The sympathetic nervous system is a potent modulator of vascular tone in peripheral
vessels, but the effect of sympathetic stimulation on cerebral vasculature remains
a matter of debate in both human and animal-based models, with many studies reporting
contradictory results. Magnetic resonance angiography in healthy volunteers after
SGB has shown variable effects on extra- and intracranial blood vessels.[13] Some studies have shown a significant increase in the caliber of intracranial major
vessels, while others have failed to demonstrate meaningful reduction in cerebral
blood flow velocity after SGB.[14]
[15]
[16]
From the viewpoint of pharmacodynamics, it seems prudent to assume that any maneuver
that causes cerebral vasodilatation should reverse the detrimental effect of vasospasm,
at least to some degree. However, other than inducing hypertension and administration
of nimodipine, no other pharmacologic measure has conclusively proven to ameliorate
the long-term neurologic outcome in patients with established vasospasm. Even nimodipine
is believed to exert its beneficial effect possibly by neuroprotective mechanisms
and not due to its vasodilatory properties.[17] This highlights the pathophysiologic complexities of managing DCI, and that an interaction
of incompletely understood distal cellular events, such as inflammation and leucocyte
infiltration, microthrombosis, free-radical injury, cortical spreading depolarization,
endothelial proliferation, and cellular apoptosis, have a pivotal role in determining
the overall neurologic outcome.

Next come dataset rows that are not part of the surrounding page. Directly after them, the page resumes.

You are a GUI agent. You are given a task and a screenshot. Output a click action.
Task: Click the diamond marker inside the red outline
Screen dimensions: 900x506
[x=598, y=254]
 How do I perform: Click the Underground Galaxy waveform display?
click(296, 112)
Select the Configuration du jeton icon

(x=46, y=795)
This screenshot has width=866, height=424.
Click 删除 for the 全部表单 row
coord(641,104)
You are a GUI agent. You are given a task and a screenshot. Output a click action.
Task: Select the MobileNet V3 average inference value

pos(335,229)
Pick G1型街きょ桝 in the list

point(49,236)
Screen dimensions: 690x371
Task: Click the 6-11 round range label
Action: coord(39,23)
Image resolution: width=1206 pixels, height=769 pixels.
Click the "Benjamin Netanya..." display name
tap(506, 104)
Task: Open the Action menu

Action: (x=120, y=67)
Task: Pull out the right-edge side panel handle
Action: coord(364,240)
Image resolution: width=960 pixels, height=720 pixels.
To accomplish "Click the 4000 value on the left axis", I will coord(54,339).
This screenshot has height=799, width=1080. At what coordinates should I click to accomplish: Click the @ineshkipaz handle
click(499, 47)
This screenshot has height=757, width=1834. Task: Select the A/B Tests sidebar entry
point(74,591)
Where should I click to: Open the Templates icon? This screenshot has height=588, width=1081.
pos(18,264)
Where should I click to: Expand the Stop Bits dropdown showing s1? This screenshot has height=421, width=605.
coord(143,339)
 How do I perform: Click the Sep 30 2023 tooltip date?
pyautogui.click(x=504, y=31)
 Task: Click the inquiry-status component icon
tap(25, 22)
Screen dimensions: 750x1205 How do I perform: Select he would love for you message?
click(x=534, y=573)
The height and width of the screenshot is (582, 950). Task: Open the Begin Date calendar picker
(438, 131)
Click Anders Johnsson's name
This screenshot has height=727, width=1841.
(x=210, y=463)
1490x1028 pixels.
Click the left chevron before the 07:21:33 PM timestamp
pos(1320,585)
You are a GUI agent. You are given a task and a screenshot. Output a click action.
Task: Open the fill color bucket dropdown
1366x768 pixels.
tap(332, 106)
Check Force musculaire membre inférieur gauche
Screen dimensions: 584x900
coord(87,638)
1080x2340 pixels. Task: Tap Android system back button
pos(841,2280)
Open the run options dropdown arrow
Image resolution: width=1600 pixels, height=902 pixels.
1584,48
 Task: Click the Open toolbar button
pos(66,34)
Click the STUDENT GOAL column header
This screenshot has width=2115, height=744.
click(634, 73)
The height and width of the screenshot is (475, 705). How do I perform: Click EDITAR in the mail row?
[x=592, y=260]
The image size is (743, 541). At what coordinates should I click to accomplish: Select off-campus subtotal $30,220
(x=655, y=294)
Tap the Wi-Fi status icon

Studies in animal models suggest that in addition
to cerebral vasodilatation, SGB can exert its beneficial effects by altering the expression
of several proteins in the brain and promoting antiapoptotic signaling.[18]
Delayed cerebral ischemia is a dreaded complication of aSAH, which can leave the patient
with crippling complications and poses a huge burden on the health care delivery system.
There are several ongoing studies using protein kinases, sildenafil citrate, newer
nitric oxide progenitors, and intracisternal instillation of various drugs, but as
of now, lack of high-quality evidence has left the physician with very few tools for
successfully managing DCI. SGB emerged as a promising bed-side intervention for managing
refractory vasospasm nearly two decades back but has seemingly fallen out of favor
in the recent past. The recent combined guidelines from the American Heart Association
and the American Stroke Association for the management of aSAH provided no recommendation
on the use of SGB for vasospasm.[17] There may be some justification in the recent loss of popularity of SGB but the
lack of an adequately powered randomized study on its utility in treating DCI is glaring.
SGB continues to be practiced in some centers around the world. Anecdotal mention
of SGB in some recent literature encourages the debate on its role as an adjunct to
standard therapy for cerebral vasospasm, albeit, with a strong need for further evaluation.